Verdi’s plot, with its tangle of disguises, implausible coincidences, gung-ho soldiers and drive towards retribution, is a difficult one for any modern stage director. Kušej faces the challenges head-on, translating the German-Italian war to today’s world of terror, reprisal and mendacity. In Martin Zehetgruber’s imposing sets, the narrow confines of a rich family’s dining-room give way to the smoking ruins of a large bomb explosion. The dazed, dusty citizens who wander through the ruins will later give way to half-crazed soldiers, bloodied and high, letting off tension by torturing suspects. Preziosilla, as the “gypsy” inciting them to further violence, has high boots, skimpy shorts and a whip.

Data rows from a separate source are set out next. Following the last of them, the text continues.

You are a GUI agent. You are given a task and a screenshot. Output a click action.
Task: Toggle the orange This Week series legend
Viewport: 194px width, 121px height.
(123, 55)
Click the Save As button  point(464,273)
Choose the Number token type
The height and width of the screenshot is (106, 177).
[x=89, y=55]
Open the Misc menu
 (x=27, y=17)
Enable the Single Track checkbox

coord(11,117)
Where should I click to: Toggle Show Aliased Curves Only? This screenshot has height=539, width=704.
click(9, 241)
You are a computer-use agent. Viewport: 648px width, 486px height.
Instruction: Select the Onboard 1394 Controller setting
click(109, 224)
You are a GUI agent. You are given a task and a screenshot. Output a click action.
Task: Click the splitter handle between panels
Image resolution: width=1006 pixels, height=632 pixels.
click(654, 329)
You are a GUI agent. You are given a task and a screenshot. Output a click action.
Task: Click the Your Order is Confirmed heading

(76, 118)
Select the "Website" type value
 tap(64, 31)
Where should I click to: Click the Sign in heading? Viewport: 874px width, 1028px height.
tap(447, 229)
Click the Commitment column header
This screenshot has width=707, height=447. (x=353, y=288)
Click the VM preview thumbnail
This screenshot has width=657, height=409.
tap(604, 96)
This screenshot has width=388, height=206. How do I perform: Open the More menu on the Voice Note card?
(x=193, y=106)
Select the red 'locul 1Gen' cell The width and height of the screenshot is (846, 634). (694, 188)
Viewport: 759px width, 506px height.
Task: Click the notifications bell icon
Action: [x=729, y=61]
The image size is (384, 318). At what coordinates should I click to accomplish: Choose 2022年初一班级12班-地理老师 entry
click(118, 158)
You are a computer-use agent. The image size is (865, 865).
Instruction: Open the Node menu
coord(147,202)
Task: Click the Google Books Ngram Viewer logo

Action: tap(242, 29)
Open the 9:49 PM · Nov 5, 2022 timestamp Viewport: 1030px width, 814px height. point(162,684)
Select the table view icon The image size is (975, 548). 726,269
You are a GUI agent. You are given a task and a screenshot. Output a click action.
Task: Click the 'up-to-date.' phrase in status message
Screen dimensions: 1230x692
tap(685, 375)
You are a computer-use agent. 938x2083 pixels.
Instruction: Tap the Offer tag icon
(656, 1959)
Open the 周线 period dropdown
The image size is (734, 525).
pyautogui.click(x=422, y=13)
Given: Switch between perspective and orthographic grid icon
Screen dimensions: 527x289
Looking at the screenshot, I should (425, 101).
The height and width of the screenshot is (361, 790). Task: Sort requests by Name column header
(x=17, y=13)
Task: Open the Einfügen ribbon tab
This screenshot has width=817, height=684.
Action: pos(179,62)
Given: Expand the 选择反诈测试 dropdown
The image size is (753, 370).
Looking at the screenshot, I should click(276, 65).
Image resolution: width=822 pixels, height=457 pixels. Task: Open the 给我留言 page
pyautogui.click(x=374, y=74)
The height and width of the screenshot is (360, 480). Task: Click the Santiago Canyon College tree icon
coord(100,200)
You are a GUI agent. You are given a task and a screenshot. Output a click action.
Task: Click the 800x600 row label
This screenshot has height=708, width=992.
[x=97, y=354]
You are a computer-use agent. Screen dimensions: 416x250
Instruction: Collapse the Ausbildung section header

The monastery in which Leonora hides is a mutation of the family home, and Padre Guardiano is the Marchese, largely unaltered, born again into a cult of white-clad Baptists. For the final scene, the room is filled with oversized white crosses, piled on one another like a funeral pyre, a stark symbol for the cold oppression of a society that uses the idea of propriety to crush its members.
Predictably enough, Kušej and his team were heftily booed at the premiere, but the singers were received with rapture. As Don Alvaro in a long-haired wig, Jonas Kaufmann looks a little too sweet, like Legolas trying to be Bruce Willis. But his singing is dashing, heroic, melting and easy. Still, it is Anja Harteros as the doomed Donna Leonora who wins the loudest cheers, for a towering performance as a figure who evolves from terror and hope through desperation to tragedy. Dudovic Tézier as the vengeance-obsessed Carlo di Vargas is also formidable, while Vitalkj Kowaljow’s spooky, sonorous Marchese/Padre Guardiano is chillingly effective.
In Asher Fisch’s hands, the score is less brutish than it often sounds; Fisch finds soft edges to the harsh rhythms, keeps the organic lines of human breath in all his phrases and finds surprises where so many of his peers would merely thrash through to a climax.
This is very fine Verdi indeed, a proud achievement for the house.